» Problem to work on
Below are the entries to work from; restate word for word the portion that opens with the line containing "The image size is (487, 379)." and closes with the line containing "Click the Sort parameters descending icon", keeping both.

────────────────────────────────────────

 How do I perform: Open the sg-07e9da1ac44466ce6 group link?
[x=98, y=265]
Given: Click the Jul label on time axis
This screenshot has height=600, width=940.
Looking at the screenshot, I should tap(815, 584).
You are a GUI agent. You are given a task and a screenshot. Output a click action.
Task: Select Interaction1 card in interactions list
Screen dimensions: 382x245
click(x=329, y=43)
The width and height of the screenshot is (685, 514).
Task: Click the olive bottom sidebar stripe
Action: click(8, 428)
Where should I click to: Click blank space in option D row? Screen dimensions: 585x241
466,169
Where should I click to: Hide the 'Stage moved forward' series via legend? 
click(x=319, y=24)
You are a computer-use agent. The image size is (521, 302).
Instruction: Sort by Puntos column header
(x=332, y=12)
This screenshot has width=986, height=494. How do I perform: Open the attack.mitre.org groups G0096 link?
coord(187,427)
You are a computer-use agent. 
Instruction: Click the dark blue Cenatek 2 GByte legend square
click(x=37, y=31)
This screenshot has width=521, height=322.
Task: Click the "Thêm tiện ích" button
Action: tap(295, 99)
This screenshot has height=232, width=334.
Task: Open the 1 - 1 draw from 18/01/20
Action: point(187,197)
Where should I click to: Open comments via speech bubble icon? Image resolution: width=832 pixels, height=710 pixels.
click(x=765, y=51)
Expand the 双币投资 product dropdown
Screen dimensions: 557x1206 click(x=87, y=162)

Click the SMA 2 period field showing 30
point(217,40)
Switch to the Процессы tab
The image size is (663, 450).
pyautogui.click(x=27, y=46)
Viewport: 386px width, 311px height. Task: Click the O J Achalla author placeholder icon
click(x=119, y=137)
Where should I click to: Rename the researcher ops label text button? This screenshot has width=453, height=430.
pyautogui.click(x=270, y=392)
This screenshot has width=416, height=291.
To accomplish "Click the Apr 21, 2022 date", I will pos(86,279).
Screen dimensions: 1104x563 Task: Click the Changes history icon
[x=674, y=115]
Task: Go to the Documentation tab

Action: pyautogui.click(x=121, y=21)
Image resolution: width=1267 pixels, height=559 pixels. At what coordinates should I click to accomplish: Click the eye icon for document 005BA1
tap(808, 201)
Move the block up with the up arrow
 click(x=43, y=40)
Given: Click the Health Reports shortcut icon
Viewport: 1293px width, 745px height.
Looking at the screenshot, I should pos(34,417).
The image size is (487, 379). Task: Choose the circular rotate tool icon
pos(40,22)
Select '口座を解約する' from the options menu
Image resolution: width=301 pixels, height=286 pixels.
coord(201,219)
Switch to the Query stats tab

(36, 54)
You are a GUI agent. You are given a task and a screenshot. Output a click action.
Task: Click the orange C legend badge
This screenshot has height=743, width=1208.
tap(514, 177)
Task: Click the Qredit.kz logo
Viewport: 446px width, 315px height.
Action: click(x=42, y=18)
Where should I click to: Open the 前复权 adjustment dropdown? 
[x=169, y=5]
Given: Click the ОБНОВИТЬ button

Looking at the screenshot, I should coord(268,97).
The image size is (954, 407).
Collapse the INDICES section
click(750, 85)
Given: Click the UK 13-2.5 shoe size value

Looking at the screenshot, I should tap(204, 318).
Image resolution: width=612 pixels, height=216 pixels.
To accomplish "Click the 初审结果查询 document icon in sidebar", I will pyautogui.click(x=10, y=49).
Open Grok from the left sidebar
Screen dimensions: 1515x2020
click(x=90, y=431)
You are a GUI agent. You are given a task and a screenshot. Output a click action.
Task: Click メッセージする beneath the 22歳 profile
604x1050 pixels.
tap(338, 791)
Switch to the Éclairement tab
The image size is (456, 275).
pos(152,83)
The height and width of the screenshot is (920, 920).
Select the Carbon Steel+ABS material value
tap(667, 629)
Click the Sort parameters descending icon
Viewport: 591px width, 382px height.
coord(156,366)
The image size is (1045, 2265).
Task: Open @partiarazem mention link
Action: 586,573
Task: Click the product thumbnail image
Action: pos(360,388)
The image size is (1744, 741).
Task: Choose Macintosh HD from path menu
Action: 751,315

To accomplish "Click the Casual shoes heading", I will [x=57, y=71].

────────────────────────────────────────

» Response for this exercise
The image size is (487, 379). Task: Choose the circular rotate tool icon
pos(40,22)
Select '口座を解約する' from the options menu
Image resolution: width=301 pixels, height=286 pixels.
coord(201,219)
Switch to the Query stats tab

(36, 54)
You are a GUI agent. You are given a task and a screenshot. Output a click action.
Task: Click the orange C legend badge
This screenshot has height=743, width=1208.
tap(514, 177)
Task: Click the Qredit.kz logo
Viewport: 446px width, 315px height.
Action: click(x=42, y=18)
Where should I click to: Open the 前复权 adjustment dropdown? 
[x=169, y=5]
Given: Click the ОБНОВИТЬ button

Looking at the screenshot, I should coord(268,97).
The image size is (954, 407).
Collapse the INDICES section
click(750, 85)
Given: Click the UK 13-2.5 shoe size value

Looking at the screenshot, I should tap(204, 318).
Image resolution: width=612 pixels, height=216 pixels.
To accomplish "Click the 初审结果查询 document icon in sidebar", I will pyautogui.click(x=10, y=49).
Open Grok from the left sidebar
Screen dimensions: 1515x2020
click(x=90, y=431)
You are a GUI agent. You are given a task and a screenshot. Output a click action.
Task: Click メッセージする beneath the 22歳 profile
604x1050 pixels.
tap(338, 791)
Switch to the Éclairement tab
The image size is (456, 275).
pos(152,83)
The height and width of the screenshot is (920, 920).
Select the Carbon Steel+ABS material value
tap(667, 629)
Click the Sort parameters descending icon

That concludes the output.